Cataloging Diversity Across The Americas

“Now we know what we can conserve.”
-Dr. Carmen Ulloa

“What trees! … all utterly new to us; Bonpland keeps telling me he’ll go out of his mind if the wonders don’t cease soon.”

Alexander von Humboldt words of excitement when first landing in present day Venezuela in 1799 demonstrate the exuberance of plant diversity botanists working in the New World face. Beans, cashews, corn, potatoes, tomatoes, peppers, pineapple, quinine, tobacco, rubber, sunflower, and vanilla are all among the magnitude of plants native to the Americas.

Naturalists and plant scientists have been collecting plants across this region for five hundred years. They’ve dried and pressed them, studied and named them, and stored away in the herbaria of the world more than 22 million specimens. Yet after centuries of collecting, an average of 744 species are described as new to science every year.
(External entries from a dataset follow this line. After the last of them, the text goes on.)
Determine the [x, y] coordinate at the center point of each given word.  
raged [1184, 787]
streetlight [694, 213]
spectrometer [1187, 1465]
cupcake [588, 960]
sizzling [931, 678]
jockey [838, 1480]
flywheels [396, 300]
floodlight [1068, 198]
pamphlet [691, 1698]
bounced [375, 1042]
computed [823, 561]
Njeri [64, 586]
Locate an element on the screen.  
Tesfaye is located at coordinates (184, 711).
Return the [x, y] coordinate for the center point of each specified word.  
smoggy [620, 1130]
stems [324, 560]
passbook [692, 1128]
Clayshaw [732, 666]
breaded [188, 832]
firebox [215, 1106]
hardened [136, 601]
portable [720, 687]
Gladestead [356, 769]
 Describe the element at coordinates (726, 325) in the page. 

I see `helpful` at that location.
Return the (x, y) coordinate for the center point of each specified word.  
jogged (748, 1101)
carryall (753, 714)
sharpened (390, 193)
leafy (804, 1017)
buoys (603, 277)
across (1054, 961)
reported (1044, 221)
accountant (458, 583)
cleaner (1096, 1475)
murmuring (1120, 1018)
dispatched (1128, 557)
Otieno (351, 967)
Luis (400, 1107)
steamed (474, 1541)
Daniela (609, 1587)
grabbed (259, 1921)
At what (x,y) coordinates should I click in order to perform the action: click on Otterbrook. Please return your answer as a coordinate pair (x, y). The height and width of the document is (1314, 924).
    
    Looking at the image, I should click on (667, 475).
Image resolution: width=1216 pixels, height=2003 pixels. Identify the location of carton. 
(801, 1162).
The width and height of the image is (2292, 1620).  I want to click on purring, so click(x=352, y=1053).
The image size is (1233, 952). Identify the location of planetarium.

Until recently, this overwhelming wealth of diversity and information has been documented only in disparate lists and catalogs. With the publication of “An integrated assessment of the vascular plant species of the Americas” in the December 2017 issue of Science, an international team of 24 researchers led by Missouri Botanical Garden botanist Dr. Carmen Ulloa has for the first time provided a comprehensive overview of all known plants of the Western Hemisphere.

Diversity in Digits

  • 124,993 species, or one-third of the world’s known vascular plants (ferns, conifers, and flowering plants) are found in the Americas.
  • There are 51,241 species of vascular plants in North America and 82,052 in South America.
  • Only 8,300 of the species are shared between North and South America.
  • South America has 6% more species of vascular plants than Africa but is only half its size.
  • The orchids (Orchidaceae) are the largest family with 12,983 species; second is the sunflower family (Asteraceae) with 12,043 species, and third the legumes (Fabaceae) with 7,473 species.
  • 52 plant families are restricted (or nearly restricted) to the Americas. The pineapple family (Bromeliaceae) is the largest of these families with 3,403 species; second is the cactus family (Cactaceae) with 1,847 species.
  • Brazil is the country with the most species of vascular plants in the Americas, 33,161. Colombia is second with 23,104, and Mexico is third with 22,969.
  • The highest concentration of plant diversity is in Ecuador (17,548 species in an area of 256,370 km2).
  • The authors predict there will be a total of 150,000 species of vascular plants documented by 2050.


Tillandsia_usneoides Spanish moss a species in the pineapple family Bromeliaceae family nearly endemic to the Americas. Photo S. Keil
Tillandsia usneoides, “Spanish moss,” neither Spanish nor a moss, a widespread species native to the New World, in the pineapple family Bromeliaceae, a family nearly restricted to the Americas. Photo S. Keil.

Faced by a growing need to rapidly document the abundance of plants threatened by human activities, the Garden initiated a series of country-based plant checklists in the 1990s. Other institutions followed with additional lists, resulting in complete plant inventories for Mexico, the West Indies, and all of South America, as well as partial checklists for Central America and North American regions north of Mexico. Ulloa and her colleagues have merged all of the information from these regional checklists into one massive compendium. Hosted on the Garden’s Tropicos® plant database, this continuously updated, searchable database is publicly accessible and now includes all 124,993 species of plants currently known from the Western Hemisphere.

Access the Vascular Plants of the New World database on Tropicos. 

Beyond the benefit provided to other plant scientists, this new database represents “a monumental achievement that will be of enormous interest to conservation biologists, ecologists, evolutionary biologists, biogeographers, land managers, and governmental officials around the world,” according to noted botanist Dr. Thomas Givnish.

Stylophorum_diphyllum celendine poppy restricted to North America photo C. Ulloa
Celandine poppy, Stylophorum diphyllum, restricted in distribution to North America. Photo C. Ulloa.

The hope is that conservationists will use the database to manage a country’s or region’s plant assets, says Dr. Ulloa. “Now we know what we can conserve.”

Other current or former members of the Garden research staff involved in this study include co-authors Dr. Gerrit Davidse, Heather Stimmel, Dr. James Zarucchi, Dr. Peter Jørgensen, Dr. Robert Magill, and Garden President Emeritus Dr. Peter Raven. Dr. Tom Croat and Dr. Charlotte Taylor are acknowledged for having described more than 400 plant species in the database.